Computational Physics
Lecturer: Carsten Urbach
Date: We. 10 Uhr c.t. weekly
Place: Seminar Room II, HISKP
Credit Points: 7
eCampus: the course is connected to an eLearning module on eCampus. Please become member of this module on eCampus.
This lecture intends to introduce to modern Monte-Carlo methods used in physics. The content is, among others:
- Statistical Models, Likelihood, Bayesian and Bootstrap Methods
- Random Variable Generation
- Stochastic Processes
- Monte-Carlo Methods
- Markov-Chain Monte-Carlo
- application of these methods to lattice field theory
The lecture takes place every Wednesday at 10 am c.t. in SR 2, HISKP. Language will be English.
For passing this module students are requested to independently complete a small project where they apply the knowledge presented in this lecture to model problems from field theory and statistical physics. Projects will be published soon.
Literature:
- W.H. Press et al.: Numerical Recipes in C (Cambridge University Press)
http://library.lanl.gov/numerical/index.html - C.P. Robert and G. Casella: Monte Carlo Statistical Methods (Springer 2004)
- Tao Pang: An Introduction to Computational Physics (Cambridge University Press)
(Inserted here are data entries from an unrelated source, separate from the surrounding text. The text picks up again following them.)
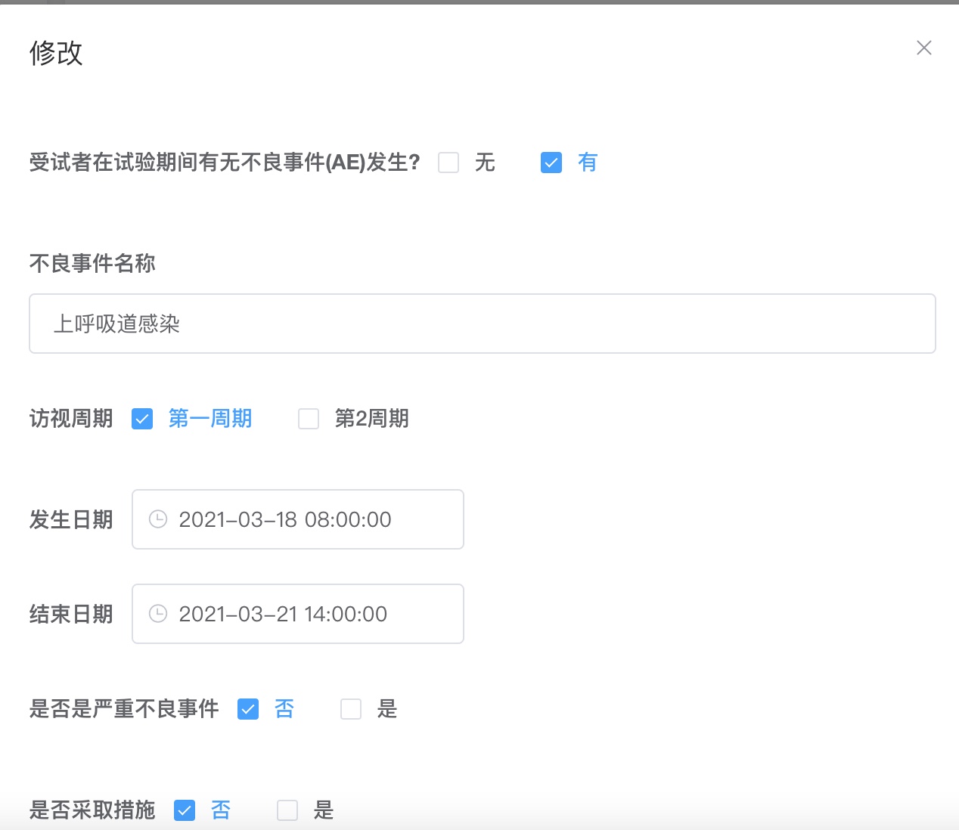Click inside the 不良事件名称 text field
The height and width of the screenshot is (830, 959).
click(481, 324)
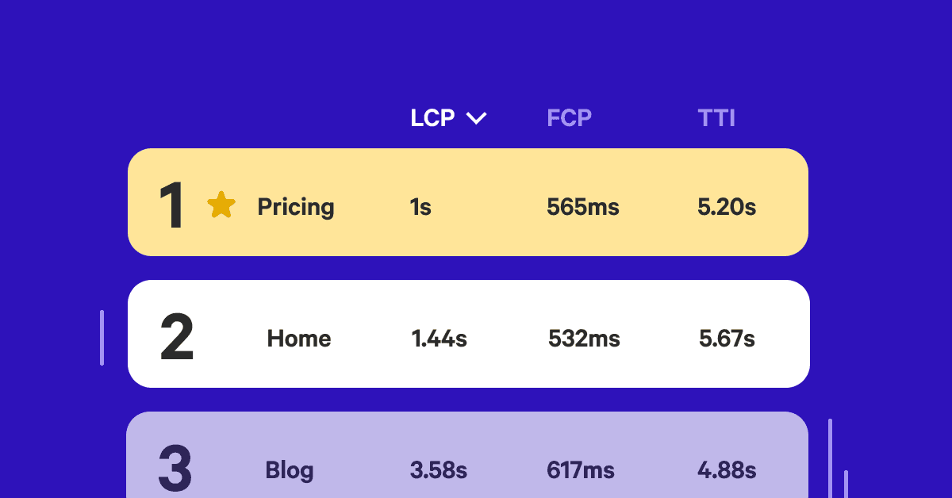Image resolution: width=952 pixels, height=498 pixels.
Task: Click the rank number 1
Action: tap(171, 206)
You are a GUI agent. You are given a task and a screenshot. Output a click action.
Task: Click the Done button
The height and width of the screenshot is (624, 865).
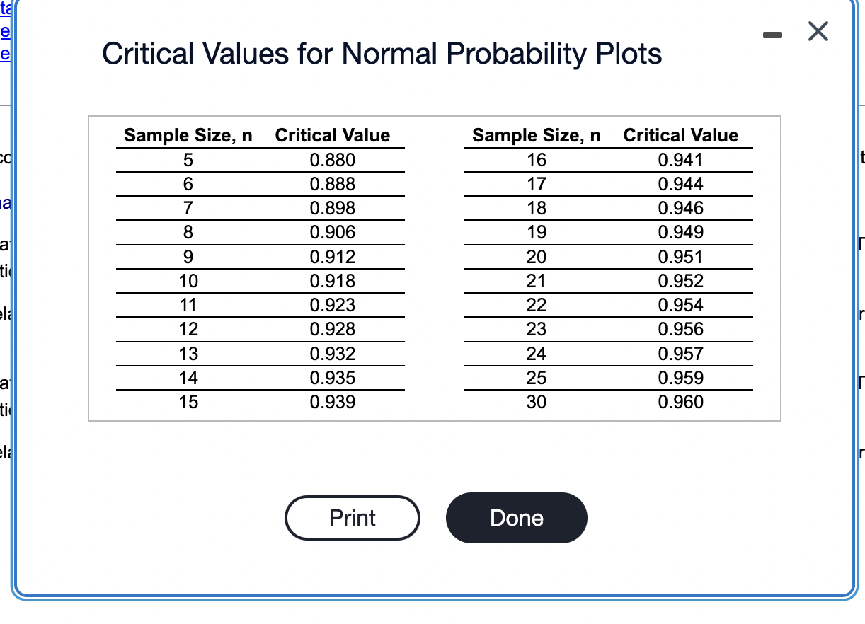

- Vesely, Franz J.: Computational Physics: An Introduction (Springer)
- Binder, Kurt and Heermann, Dieter W.: Monte Carlo Simulation in Statistical Physics (Springer)
- Fehske, H.; Schneider, R.; Weisse, A.: Computational Many-Particle Physics (Springer)
- Learning C and C++: http://www.cprogramming.com/tutorial.html
- DeGrand, T. and DeTar C.: Lattice methods for quantum chromodynamics (World Scientific)
- Rothe, H. J.: Lattice Gauge Theories: An Introduction (World Scientific)
- Münster, G and Montvay, I.: Quantum fields on a lattice (Cambridge University Press)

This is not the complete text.